I visited my 81 year old Mom last month in Illinois and it went much better than I expected, in fact I think it was one of the best visits we have had in recent years. The weather was perfect, in the mid-70’s with a nice breeze, we didn’t have any unpleasant tasks, like a doctor’s appointment or a funeral home visit, and Mom was feeling relatively good—we even got to Macy’s and out for lunch with her twin sister!
While all of the above contributed, I think the biggest reason our time together was so good was the practice of acceptance. Acceptance is the willingness to see things as they are, instead of how you want them to be. It is looking at the truth of a person, place, or situation without denial or resistance.

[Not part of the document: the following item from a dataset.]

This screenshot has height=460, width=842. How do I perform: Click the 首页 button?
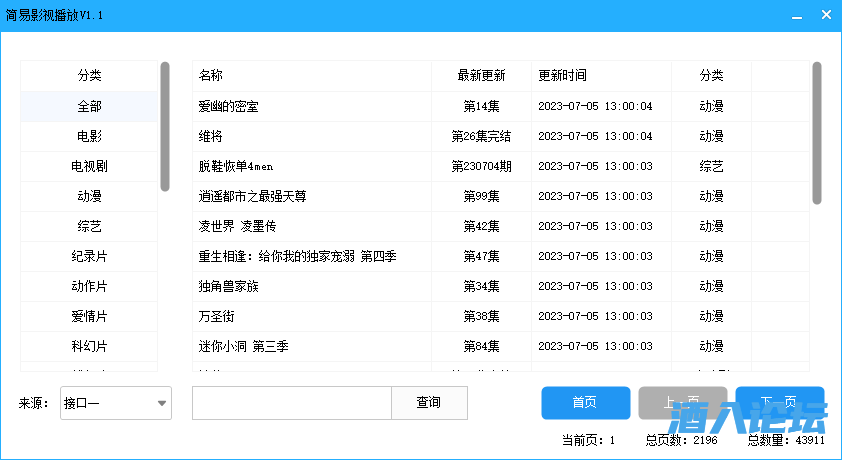pos(585,403)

As many of you know, my Mom was diagnosed with Parkinson’s 11 years ago, a progressive disease that affects her energy, balance, strength, fine motor skills and cognition. She needs a lot of help with almost everything and lives in an extended care facility. Every time I see her, she has lost a little more ground, and our visits are not the same as they used to be.

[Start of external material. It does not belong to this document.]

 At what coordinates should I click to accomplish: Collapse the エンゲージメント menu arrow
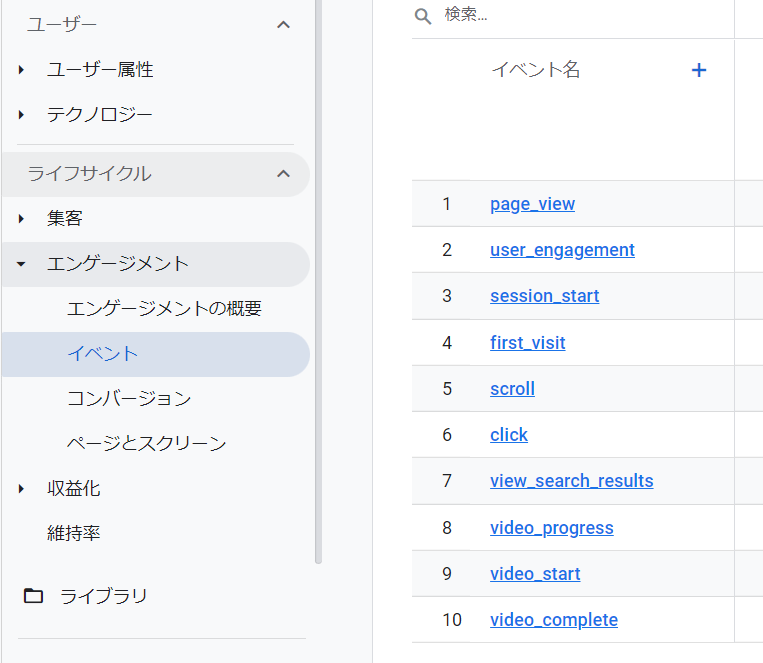pyautogui.click(x=21, y=264)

But I’m not the same as I used to be either. I am certain my mindfulness practices have helped me approach our visits with a level of acceptance of what this phase of our relationship is like and how our visits will be.
There is a freedom that comes with acceptance because when you acknowledge something, you can decide what to do about it. When you don’t accept, you stay mired in the confusion, denial and struggle of wishing it was different.
There are many things in this life we cannot change and David Rico has identified five for us to accept in order to gain more happiness and freedom:
- Everything will change and end.
- Pain is a part of life.
- Things don’t always go according to plan.
- No one is loving and loyal all the time.
- Life is not always fair.
Even though I am always sad to see my Mom’s decline every visit, my acceptance practice, (and it is practice), gives me the freedom to enjoy our visits on a different level. Instead of focusing on wishing things were different, is there is an area in your life could you practice acceptance to gain a little more freedom?